═══ MATERIAL ═══

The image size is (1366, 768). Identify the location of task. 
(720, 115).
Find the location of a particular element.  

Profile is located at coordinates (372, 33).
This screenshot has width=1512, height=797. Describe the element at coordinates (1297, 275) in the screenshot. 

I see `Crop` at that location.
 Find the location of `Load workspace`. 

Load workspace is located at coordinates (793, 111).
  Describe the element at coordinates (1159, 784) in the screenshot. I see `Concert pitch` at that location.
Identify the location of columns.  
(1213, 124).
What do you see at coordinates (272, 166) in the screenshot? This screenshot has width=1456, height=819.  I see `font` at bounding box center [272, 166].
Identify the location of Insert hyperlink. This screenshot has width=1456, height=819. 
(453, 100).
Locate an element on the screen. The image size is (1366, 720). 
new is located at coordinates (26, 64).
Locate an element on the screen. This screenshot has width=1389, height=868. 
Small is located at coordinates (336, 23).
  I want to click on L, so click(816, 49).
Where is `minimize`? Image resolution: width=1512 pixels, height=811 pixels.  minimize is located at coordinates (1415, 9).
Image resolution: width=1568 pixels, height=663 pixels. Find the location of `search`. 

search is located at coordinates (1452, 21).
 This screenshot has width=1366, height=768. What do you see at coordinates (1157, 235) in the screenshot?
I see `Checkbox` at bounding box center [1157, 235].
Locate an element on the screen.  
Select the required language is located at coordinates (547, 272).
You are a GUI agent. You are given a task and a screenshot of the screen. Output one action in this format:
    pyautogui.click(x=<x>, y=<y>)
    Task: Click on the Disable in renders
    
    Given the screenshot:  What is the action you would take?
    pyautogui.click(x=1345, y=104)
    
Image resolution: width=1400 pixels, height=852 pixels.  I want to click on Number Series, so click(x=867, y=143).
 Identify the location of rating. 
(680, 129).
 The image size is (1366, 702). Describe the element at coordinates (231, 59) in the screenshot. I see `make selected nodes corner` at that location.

═══

- [PROBLEM]: Give the lines of the items above as a JSON list of strings, one string per line, skipping blank lines.

- [REPLY]:
[
  "The image size is (1366, 768). Identify the location of task. ",
  "(720, 115).",
  "Find the location of a particular element.  ",
  "Profile is located at coordinates (372, 33).",
  "This screenshot has width=1512, height=797. Describe the element at coordinates (1297, 275) in the screenshot. ",
  "I see `Crop` at that location.",
  " Find the location of `Load workspace`. ",
  "Load workspace is located at coordinates (793, 111).",
  "  Describe the element at coordinates (1159, 784) in the screenshot. I see `Concert pitch` at that location.",
  "Identify the location of columns.  ",
  "(1213, 124).",
  "What do you see at coordinates (272, 166) in the screenshot? This screenshot has width=1456, height=819.  I see `font` at bounding box center [272, 166].",
  "Identify the location of Insert hyperlink. This screenshot has width=1456, height=819. ",
  "(453, 100).",
  "Locate an element on the screen. The image size is (1366, 720). ",
  "new is located at coordinates (26, 64).",
  "Locate an element on the screen. This screenshot has width=1389, height=868. ",
  "Small is located at coordinates (336, 23).",
  "  I want to click on L, so click(816, 49).",
  "Where is `minimize`? Image resolution: width=1512 pixels, height=811 pixels.  minimize is located at coordinates (1415, 9).",
  "Image resolution: width=1568 pixels, height=663 pixels. Find the location of `search`. ",
  "search is located at coordinates (1452, 21).",
  " This screenshot has width=1366, height=768. What do you see at coordinates (1157, 235) in the screenshot?",
  "I see `Checkbox` at bounding box center [1157, 235].",
  "Locate an element on the screen.  ",
  "Select the required language is located at coordinates (547, 272).",
  "You are a GUI agent. You are given a task and a screenshot of the screen. Output one action in this format:",
  "    pyautogui.click(x=<x>, y=<y>)",
  "    Task: Click on the Disable in renders",
  "    Given the screenshot:  What is the action you would take?",
  "    pyautogui.click(x=1345, y=104)",
  "Image resolution: width=1400 pixels, height=852 pixels.  I want to click on Number Series, so click(x=867, y=143).",
  " Identify the location of rating. ",
  "(680, 129).",
  " The image size is (1366, 702). Describe the element at coordinates (231, 59) in the screenshot. I see `make selected nodes corner` at that location."
]